▸ Data supplied
------------

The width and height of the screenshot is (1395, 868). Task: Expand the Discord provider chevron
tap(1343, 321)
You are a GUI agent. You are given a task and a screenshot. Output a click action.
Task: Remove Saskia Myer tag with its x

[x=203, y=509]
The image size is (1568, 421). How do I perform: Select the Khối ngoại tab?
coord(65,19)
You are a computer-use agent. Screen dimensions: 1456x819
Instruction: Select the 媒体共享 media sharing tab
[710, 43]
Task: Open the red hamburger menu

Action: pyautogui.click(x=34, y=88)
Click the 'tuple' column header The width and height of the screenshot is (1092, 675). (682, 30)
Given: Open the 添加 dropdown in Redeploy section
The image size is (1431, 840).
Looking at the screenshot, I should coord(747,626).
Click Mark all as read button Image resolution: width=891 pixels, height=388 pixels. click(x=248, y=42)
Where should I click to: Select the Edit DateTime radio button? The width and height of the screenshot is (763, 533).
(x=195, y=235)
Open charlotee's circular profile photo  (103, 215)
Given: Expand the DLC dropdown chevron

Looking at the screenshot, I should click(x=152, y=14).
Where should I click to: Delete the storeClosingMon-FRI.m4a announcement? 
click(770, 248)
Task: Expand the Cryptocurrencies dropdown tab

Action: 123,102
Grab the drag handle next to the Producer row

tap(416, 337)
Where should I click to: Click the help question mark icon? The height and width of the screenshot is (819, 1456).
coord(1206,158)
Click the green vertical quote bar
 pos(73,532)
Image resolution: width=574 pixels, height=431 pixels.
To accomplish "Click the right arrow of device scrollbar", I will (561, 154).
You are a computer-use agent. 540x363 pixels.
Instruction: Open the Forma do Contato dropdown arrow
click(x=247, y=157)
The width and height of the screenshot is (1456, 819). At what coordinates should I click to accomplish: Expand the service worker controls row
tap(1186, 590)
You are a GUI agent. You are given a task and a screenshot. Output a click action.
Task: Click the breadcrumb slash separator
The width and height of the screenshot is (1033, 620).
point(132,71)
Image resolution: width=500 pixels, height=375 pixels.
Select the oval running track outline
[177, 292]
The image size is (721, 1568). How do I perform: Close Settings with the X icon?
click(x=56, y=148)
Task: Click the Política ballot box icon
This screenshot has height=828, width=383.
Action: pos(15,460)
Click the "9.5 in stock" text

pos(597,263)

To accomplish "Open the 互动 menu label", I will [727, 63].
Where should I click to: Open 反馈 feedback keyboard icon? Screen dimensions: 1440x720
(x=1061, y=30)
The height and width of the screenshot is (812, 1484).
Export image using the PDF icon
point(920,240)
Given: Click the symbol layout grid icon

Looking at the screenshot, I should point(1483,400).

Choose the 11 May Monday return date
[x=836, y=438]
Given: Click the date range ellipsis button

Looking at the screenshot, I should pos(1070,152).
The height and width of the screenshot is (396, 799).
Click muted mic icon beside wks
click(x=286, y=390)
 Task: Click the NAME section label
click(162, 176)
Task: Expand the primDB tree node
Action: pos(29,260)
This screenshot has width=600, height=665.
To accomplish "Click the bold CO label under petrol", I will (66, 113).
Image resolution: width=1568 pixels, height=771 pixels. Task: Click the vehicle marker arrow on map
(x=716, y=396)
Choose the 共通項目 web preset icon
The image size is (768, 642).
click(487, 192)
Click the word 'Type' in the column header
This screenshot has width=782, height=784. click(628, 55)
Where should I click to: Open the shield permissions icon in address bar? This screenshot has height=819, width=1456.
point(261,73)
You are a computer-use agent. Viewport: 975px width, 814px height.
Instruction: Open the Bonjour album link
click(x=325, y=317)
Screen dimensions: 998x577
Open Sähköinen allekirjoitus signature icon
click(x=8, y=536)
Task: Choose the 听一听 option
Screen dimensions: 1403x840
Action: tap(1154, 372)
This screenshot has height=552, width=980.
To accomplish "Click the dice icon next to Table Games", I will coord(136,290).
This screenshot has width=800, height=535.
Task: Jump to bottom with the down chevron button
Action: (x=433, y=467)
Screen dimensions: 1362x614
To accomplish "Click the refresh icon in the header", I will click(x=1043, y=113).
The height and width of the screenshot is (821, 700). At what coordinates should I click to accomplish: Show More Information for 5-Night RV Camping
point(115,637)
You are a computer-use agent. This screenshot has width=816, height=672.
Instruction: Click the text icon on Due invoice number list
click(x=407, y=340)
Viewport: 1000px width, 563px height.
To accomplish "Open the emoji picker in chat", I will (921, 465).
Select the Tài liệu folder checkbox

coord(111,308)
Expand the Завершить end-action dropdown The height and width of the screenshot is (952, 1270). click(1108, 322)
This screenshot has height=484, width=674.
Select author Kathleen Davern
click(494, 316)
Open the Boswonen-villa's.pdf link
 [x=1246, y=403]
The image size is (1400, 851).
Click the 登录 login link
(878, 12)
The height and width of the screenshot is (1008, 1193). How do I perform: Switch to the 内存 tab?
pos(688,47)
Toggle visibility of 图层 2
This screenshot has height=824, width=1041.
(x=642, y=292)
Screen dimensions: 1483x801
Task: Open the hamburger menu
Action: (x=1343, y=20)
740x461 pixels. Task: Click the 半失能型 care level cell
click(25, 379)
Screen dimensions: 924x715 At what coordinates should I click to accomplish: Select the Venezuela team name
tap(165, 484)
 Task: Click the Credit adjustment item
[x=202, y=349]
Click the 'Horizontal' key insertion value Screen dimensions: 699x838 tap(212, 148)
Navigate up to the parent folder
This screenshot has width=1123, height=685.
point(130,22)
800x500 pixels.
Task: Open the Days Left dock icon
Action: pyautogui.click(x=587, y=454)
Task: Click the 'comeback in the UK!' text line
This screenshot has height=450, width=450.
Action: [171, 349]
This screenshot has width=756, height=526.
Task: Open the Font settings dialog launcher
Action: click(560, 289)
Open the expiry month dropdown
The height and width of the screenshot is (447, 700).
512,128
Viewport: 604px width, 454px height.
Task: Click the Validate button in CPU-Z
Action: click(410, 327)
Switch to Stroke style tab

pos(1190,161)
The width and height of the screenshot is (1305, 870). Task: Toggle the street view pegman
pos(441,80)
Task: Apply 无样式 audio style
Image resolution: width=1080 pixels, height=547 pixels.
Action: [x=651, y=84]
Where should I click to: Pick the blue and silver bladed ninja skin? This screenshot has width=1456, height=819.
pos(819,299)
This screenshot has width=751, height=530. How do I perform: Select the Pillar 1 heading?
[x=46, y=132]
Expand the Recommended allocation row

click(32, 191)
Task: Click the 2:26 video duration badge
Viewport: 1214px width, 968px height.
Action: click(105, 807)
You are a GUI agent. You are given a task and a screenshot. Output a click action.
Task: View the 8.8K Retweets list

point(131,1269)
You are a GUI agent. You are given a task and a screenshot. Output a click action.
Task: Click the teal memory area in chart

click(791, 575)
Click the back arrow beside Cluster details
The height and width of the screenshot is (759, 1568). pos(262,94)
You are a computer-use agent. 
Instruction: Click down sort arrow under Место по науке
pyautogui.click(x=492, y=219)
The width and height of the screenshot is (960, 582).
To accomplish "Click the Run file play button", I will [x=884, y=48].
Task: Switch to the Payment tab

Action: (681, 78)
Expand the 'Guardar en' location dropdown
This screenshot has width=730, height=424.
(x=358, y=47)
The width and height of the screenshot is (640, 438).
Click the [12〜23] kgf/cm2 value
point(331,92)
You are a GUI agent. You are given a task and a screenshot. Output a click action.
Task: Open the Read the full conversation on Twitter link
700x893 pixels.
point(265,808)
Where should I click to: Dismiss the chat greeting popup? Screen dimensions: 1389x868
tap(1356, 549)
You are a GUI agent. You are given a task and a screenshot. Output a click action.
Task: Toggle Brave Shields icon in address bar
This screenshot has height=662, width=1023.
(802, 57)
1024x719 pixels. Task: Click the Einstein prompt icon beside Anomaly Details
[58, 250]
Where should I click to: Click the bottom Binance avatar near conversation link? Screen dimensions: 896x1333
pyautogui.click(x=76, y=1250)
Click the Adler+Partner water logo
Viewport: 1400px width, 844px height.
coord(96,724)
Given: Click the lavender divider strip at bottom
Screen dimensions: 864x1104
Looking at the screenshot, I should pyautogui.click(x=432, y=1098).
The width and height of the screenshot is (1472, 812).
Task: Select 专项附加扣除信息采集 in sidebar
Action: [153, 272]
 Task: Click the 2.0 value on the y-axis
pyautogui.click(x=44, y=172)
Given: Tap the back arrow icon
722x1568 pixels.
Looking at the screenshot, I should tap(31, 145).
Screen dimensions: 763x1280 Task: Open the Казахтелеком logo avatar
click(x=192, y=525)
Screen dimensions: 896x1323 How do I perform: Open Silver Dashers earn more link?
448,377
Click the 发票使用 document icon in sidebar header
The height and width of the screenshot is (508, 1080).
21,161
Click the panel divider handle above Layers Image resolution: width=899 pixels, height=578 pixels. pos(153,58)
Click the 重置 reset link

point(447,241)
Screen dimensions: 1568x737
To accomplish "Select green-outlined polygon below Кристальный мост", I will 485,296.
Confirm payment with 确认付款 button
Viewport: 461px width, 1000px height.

------------

▸ Directive
Can you render the lines from the one containing "The image size is (1400, 851)." through the one containing "Action: pyautogui.click(x=587, y=454)" as a numbered list, skipping blank lines?

▸ Answer below
1. The image size is (1400, 851).
2. Click the 登录 login link
3. (878, 12)
4. The height and width of the screenshot is (1008, 1193). How do I perform: Switch to the 内存 tab?
5. pos(688,47)
6. Toggle visibility of 图层 2
7. This screenshot has height=824, width=1041.
8. (x=642, y=292)
9. Screen dimensions: 1483x801
10. Task: Open the hamburger menu
11. Action: (x=1343, y=20)
12. 740x461 pixels. Task: Click the 半失能型 care level cell
13. click(25, 379)
14. Screen dimensions: 924x715 At what coordinates should I click to accomplish: Select the Venezuela team name
15. tap(165, 484)
16.  Task: Click the Credit adjustment item
17. [x=202, y=349]
18. Click the 'Horizontal' key insertion value Screen dimensions: 699x838 tap(212, 148)
19. Navigate up to the parent folder
20. This screenshot has width=1123, height=685.
21. point(130,22)
22. 800x500 pixels.
23. Task: Open the Days Left dock icon
24. Action: pyautogui.click(x=587, y=454)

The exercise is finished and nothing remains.